(Extracted data entries)
** Begin **

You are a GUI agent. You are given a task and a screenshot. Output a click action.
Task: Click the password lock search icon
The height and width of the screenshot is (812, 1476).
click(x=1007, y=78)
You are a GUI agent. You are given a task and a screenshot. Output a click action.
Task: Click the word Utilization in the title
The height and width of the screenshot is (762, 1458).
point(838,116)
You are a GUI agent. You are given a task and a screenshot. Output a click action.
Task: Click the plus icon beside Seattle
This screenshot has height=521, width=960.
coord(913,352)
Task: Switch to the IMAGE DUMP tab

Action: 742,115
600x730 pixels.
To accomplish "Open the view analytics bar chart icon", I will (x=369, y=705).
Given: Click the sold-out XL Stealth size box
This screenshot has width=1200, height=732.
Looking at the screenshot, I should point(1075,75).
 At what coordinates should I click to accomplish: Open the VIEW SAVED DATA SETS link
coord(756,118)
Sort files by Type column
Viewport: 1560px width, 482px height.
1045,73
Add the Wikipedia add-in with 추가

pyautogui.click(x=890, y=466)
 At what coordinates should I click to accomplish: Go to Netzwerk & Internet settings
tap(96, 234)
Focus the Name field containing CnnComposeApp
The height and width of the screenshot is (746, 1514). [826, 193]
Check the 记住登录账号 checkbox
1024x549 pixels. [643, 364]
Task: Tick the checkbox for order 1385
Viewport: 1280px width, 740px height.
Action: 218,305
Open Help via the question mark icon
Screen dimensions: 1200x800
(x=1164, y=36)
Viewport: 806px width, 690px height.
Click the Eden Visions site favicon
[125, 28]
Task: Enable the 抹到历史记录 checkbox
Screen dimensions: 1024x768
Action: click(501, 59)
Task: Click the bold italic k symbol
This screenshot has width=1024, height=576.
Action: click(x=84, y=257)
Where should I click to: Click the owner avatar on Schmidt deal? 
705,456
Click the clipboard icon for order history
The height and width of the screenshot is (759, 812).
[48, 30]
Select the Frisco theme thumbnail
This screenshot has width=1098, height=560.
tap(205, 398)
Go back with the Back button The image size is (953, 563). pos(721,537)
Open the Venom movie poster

** End **

Reproduce the entries above, substituting "interface agent" for each occurrence of "GUI agent" and keeping everything else unchanged.

You are a interface agent. You are given a task and a screenshot. Output a click action.
Task: Click the password lock search icon
The height and width of the screenshot is (812, 1476).
click(x=1007, y=78)
You are a interface agent. You are given a task and a screenshot. Output a click action.
Task: Click the word Utilization in the title
The height and width of the screenshot is (762, 1458).
point(838,116)
You are a interface agent. You are given a task and a screenshot. Output a click action.
Task: Click the plus icon beside Seattle
This screenshot has height=521, width=960.
coord(913,352)
Task: Switch to the IMAGE DUMP tab

Action: 742,115
600x730 pixels.
To accomplish "Open the view analytics bar chart icon", I will (x=369, y=705).
Given: Click the sold-out XL Stealth size box
This screenshot has width=1200, height=732.
Looking at the screenshot, I should point(1075,75).
 At what coordinates should I click to accomplish: Open the VIEW SAVED DATA SETS link
coord(756,118)
Sort files by Type column
Viewport: 1560px width, 482px height.
1045,73
Add the Wikipedia add-in with 추가

pyautogui.click(x=890, y=466)
 At what coordinates should I click to accomplish: Go to Netzwerk & Internet settings
tap(96, 234)
Focus the Name field containing CnnComposeApp
The height and width of the screenshot is (746, 1514). [826, 193]
Check the 记住登录账号 checkbox
1024x549 pixels. [643, 364]
Task: Tick the checkbox for order 1385
Viewport: 1280px width, 740px height.
Action: 218,305
Open Help via the question mark icon
Screen dimensions: 1200x800
(x=1164, y=36)
Viewport: 806px width, 690px height.
Click the Eden Visions site favicon
[125, 28]
Task: Enable the 抹到历史记录 checkbox
Screen dimensions: 1024x768
Action: click(501, 59)
Task: Click the bold italic k symbol
This screenshot has width=1024, height=576.
Action: click(x=84, y=257)
Where should I click to: Click the owner avatar on Schmidt deal? 
705,456
Click the clipboard icon for order history
The height and width of the screenshot is (759, 812).
[48, 30]
Select the Frisco theme thumbnail
This screenshot has width=1098, height=560.
tap(205, 398)
Go back with the Back button The image size is (953, 563). pos(721,537)
Open the Venom movie poster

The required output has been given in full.